### WORK ITEM
Gather all lines in the entries that include the word "Việt".

(Data extracted from a collection)
* * *

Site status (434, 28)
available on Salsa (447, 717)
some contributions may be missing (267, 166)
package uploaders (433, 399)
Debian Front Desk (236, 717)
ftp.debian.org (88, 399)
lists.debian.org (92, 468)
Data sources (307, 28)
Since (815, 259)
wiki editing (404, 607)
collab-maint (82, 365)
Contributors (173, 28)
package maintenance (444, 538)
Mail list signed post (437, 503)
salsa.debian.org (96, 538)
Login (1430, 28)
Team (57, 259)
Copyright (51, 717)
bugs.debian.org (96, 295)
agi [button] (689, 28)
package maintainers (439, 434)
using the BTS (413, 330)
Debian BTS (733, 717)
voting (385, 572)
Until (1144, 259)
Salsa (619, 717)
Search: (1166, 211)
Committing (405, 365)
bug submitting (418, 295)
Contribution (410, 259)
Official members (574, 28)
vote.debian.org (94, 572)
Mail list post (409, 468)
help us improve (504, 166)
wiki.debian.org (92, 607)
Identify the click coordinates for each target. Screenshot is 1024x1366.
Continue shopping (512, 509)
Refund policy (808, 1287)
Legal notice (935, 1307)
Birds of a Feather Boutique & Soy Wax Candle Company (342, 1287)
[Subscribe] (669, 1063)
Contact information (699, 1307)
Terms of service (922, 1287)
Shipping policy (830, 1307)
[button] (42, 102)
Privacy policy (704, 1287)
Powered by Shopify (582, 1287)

* * *

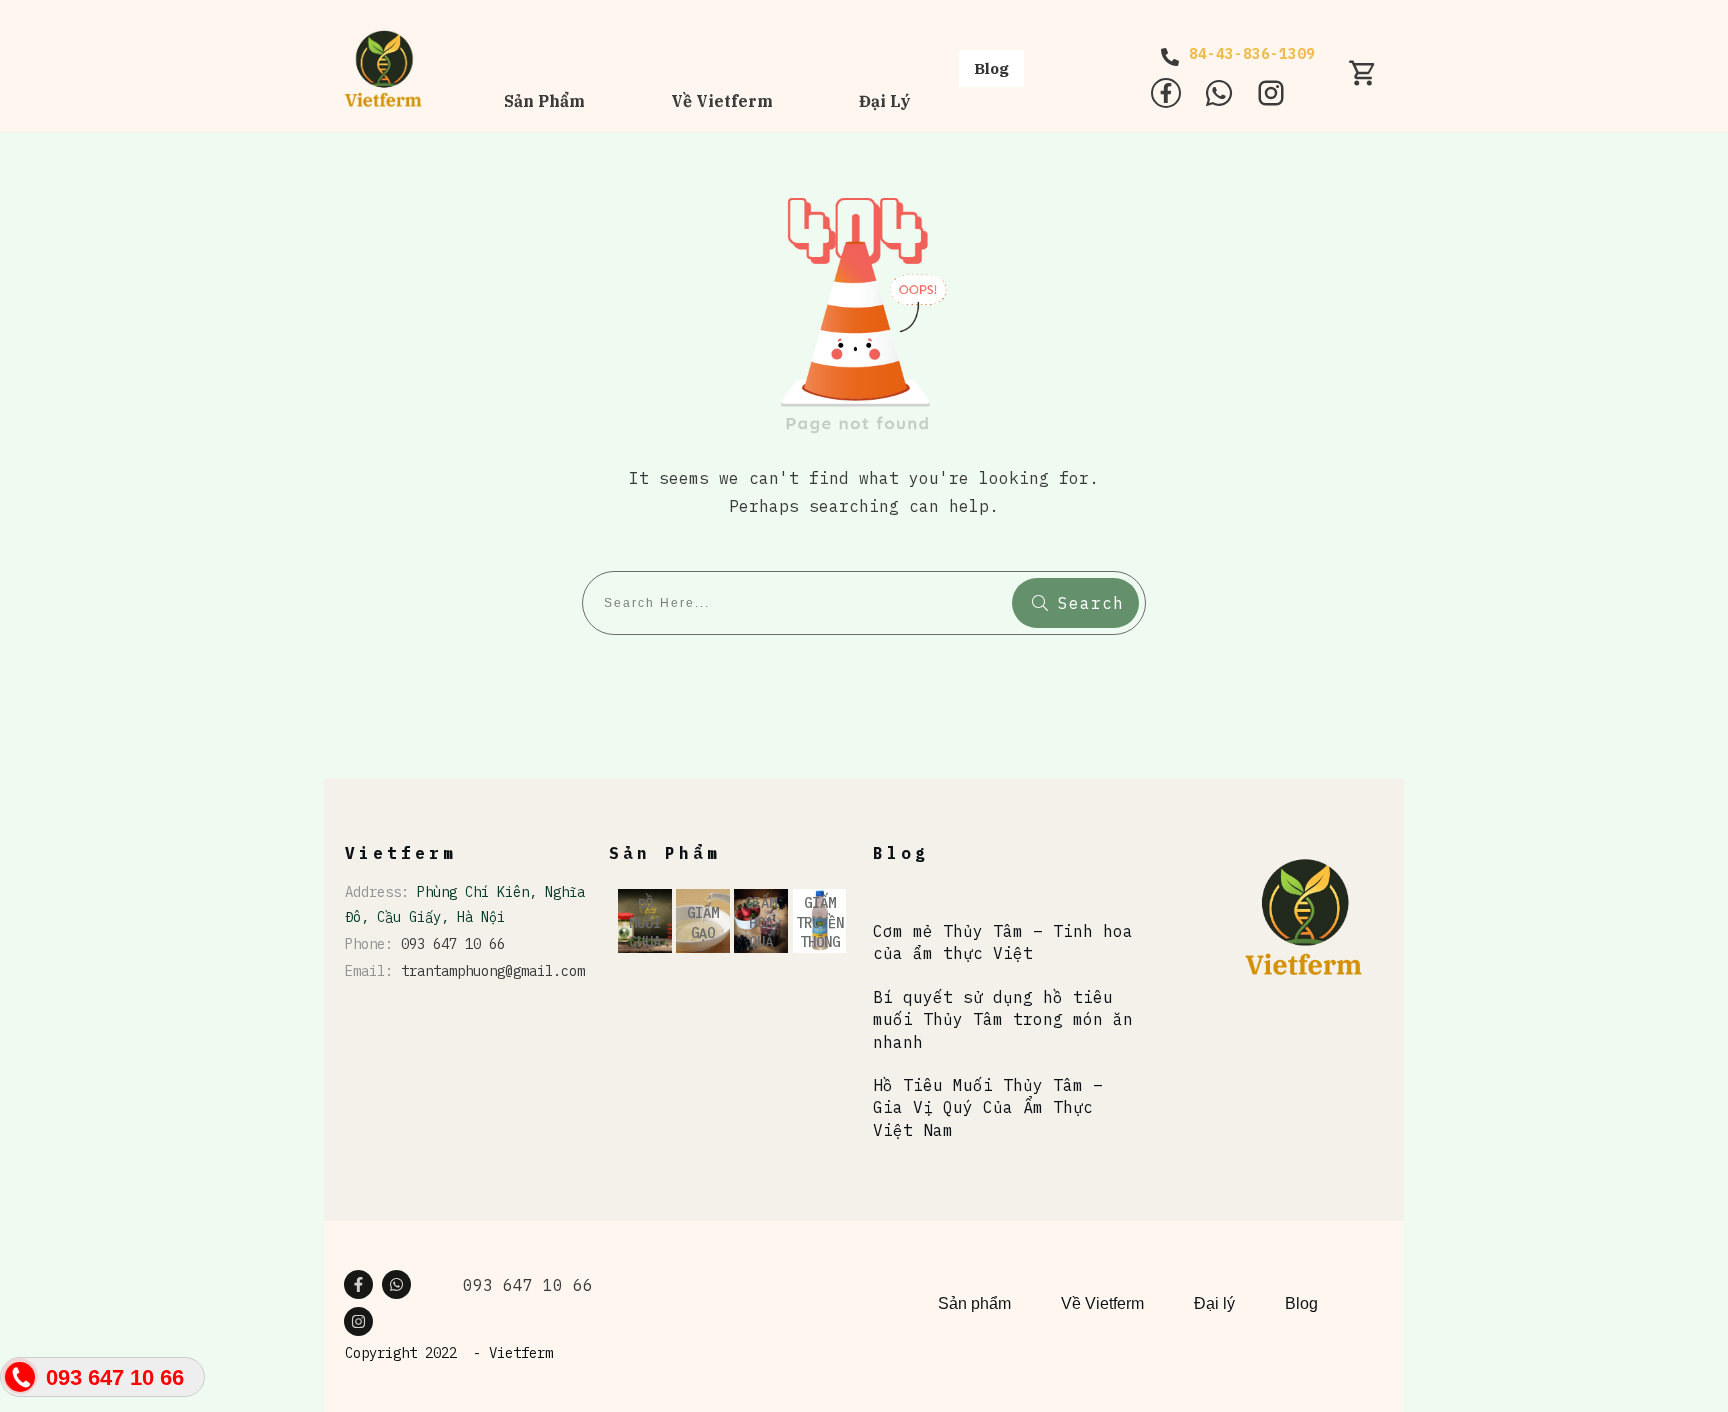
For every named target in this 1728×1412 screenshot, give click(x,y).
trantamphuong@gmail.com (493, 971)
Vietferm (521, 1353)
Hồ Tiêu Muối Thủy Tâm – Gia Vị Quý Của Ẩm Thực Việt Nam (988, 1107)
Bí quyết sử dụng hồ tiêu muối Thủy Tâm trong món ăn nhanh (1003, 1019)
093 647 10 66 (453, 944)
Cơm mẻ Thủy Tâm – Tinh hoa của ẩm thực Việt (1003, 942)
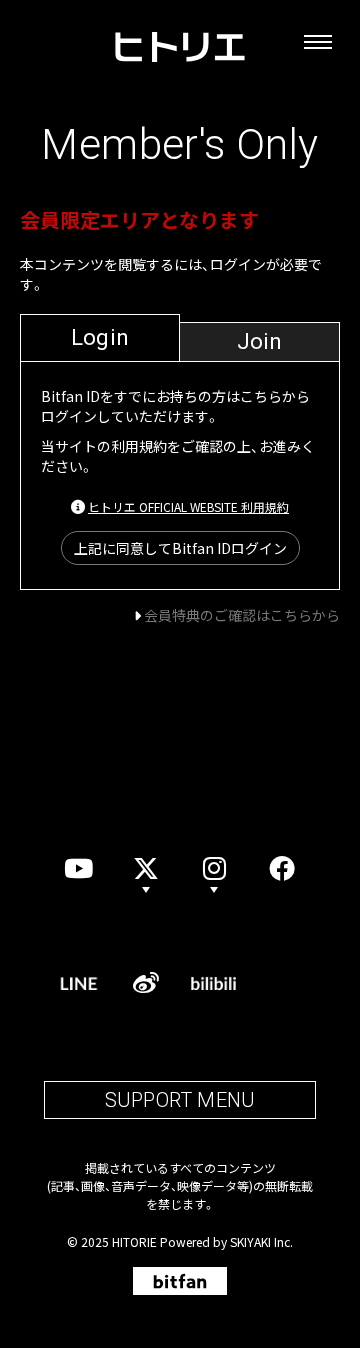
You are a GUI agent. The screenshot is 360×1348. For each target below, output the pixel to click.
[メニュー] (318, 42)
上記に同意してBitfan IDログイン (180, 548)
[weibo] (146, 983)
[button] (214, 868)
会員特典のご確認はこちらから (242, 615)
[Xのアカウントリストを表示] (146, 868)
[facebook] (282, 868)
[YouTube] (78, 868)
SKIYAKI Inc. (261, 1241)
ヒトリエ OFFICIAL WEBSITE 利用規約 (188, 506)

* * *

### TASK ANSWER
Hồ Tiêu Muối Thủy Tâm – Gia Vị Quý Của Ẩm Thực Việt Nam (988, 1107)
Cơm mẻ Thủy Tâm – Tinh hoa của ẩm thực Việt (1003, 942)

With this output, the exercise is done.